文科省ネクストハイスクール構想先導拠点に3校/和歌山
2026年7月2日 17時52分
教育

未来の労働市場や地方経済の活性化のため、先端事例を取り入れた高校教育を図ることを目的とした文部科学省の「ネクストハイスクール構想」の改革先導拠点に、和歌山県から県立高校3校が採択されました。採択されたのは、和歌山工業と新宮、それに、貴志川の3校です。

総事業費は、3校あわせて、3か年で62億円で、このうち、和歌山工業は、2028年度までの3か年に39億円の事業費を確保しました。これは、今回採択された全国69校のうち、最大の事業費です。

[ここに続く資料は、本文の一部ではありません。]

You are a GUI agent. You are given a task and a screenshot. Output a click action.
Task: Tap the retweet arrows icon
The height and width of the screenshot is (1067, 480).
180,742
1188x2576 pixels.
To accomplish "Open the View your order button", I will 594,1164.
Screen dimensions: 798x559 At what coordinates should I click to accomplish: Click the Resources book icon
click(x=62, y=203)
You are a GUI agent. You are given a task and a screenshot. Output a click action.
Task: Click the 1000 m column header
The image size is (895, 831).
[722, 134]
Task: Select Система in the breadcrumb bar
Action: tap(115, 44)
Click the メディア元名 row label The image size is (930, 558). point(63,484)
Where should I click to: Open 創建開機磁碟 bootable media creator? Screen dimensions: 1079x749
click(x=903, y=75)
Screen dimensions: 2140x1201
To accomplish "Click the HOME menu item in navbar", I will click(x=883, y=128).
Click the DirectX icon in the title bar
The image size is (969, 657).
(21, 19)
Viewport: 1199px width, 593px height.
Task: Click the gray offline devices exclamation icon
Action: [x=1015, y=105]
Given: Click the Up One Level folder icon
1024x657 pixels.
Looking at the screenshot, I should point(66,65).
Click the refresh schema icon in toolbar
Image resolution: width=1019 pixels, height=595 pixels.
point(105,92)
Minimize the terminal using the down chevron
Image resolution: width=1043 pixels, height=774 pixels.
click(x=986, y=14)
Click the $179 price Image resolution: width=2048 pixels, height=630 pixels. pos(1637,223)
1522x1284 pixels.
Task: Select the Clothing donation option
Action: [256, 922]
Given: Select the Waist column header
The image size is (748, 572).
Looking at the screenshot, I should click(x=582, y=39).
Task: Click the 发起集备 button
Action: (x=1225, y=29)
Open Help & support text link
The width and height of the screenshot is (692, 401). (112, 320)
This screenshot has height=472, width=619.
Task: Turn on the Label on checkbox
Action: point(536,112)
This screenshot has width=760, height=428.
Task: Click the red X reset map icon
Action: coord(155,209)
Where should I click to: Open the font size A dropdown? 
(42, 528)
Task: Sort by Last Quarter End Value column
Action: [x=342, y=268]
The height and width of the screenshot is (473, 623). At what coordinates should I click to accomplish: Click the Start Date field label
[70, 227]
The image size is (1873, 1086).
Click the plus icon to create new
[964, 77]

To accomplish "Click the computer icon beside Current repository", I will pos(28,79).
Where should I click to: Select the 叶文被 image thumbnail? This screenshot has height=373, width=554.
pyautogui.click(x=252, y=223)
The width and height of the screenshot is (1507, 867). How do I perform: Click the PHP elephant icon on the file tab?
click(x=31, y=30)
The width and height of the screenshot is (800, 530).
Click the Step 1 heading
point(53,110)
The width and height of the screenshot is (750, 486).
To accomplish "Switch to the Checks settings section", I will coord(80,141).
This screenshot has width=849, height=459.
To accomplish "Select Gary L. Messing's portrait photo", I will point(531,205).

県教育委員会によりますと、工業系人材を多数輩出する和歌山工業では、デジタル生産システムを学ぶ専攻科の新設や、県内企業の技術者による実践的な教育、また、企業や他の高校、小中学校と連携したものづくりの学びの場を整備します。

近隣に高等教育機関がない新宮高校では、データサイエンスの視点を取り入れた取り組みや、オンラインによる研究者らとの交流の促進、また、高度な理科実験設備の整備などで、理系人材の育成に努めます。

隣接地域の学校に比べ、小規模校の貴志川高校では、他の学校の授業をオンラインで学べるように整備したり、産学官の連携で、地域の探求学習に力を入れるなどします。

県教委では、今年度から取り組める分野から、事業を進めるとしていて、即戦力となる地域の職業人材や、高度な理系人材の育成に努め、地域一体となって盛り上げたい考えです。